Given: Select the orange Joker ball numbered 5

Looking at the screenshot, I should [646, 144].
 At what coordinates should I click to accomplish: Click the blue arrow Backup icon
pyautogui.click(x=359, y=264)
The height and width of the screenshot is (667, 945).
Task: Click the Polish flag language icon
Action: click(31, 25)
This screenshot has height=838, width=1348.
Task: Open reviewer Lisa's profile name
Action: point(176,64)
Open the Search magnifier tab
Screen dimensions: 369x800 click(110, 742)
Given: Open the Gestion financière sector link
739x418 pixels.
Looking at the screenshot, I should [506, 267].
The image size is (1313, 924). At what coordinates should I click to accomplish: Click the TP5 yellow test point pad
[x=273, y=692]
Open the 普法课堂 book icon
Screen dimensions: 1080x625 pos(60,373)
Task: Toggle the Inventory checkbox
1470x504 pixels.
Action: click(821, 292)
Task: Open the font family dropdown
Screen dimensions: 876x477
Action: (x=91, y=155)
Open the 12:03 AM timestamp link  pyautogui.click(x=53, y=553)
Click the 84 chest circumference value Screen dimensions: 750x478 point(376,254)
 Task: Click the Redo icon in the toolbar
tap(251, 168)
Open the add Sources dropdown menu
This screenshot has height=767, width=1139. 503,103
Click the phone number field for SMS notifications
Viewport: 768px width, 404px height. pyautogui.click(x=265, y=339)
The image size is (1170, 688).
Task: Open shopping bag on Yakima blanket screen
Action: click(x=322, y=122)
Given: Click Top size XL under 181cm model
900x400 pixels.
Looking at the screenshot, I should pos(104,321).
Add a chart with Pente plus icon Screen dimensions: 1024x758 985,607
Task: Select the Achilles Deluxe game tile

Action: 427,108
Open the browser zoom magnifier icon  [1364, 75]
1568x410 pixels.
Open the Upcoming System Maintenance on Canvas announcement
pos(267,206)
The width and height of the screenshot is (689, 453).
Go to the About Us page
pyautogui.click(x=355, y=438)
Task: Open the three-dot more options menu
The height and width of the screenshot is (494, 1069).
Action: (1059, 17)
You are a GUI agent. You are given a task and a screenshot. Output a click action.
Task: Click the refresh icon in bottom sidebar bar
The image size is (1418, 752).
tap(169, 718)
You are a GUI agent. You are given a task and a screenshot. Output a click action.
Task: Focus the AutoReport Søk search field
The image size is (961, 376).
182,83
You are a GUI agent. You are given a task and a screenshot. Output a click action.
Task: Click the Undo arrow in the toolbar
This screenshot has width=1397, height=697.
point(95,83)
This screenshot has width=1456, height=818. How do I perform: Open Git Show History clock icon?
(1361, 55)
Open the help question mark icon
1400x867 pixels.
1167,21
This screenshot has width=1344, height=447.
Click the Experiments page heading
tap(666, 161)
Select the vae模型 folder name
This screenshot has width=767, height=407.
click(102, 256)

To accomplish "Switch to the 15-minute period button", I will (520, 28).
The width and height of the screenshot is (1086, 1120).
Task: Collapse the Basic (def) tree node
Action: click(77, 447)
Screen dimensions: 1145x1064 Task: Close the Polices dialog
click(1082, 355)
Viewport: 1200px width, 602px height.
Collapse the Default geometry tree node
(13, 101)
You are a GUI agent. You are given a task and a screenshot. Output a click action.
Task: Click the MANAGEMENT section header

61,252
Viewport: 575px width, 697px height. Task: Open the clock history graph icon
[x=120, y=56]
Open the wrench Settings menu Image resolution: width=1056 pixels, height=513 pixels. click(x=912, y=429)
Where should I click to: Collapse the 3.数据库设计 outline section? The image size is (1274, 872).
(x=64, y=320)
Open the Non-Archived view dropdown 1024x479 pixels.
━━━━━━
● WHAT IS EXPECTED: Collect every line from the records above that contains the word "link".

● ANSWER FOR THIS EXERCISE:
Given: Open the Gestion financière sector link
Open the 12:03 AM timestamp link  pyautogui.click(x=53, y=553)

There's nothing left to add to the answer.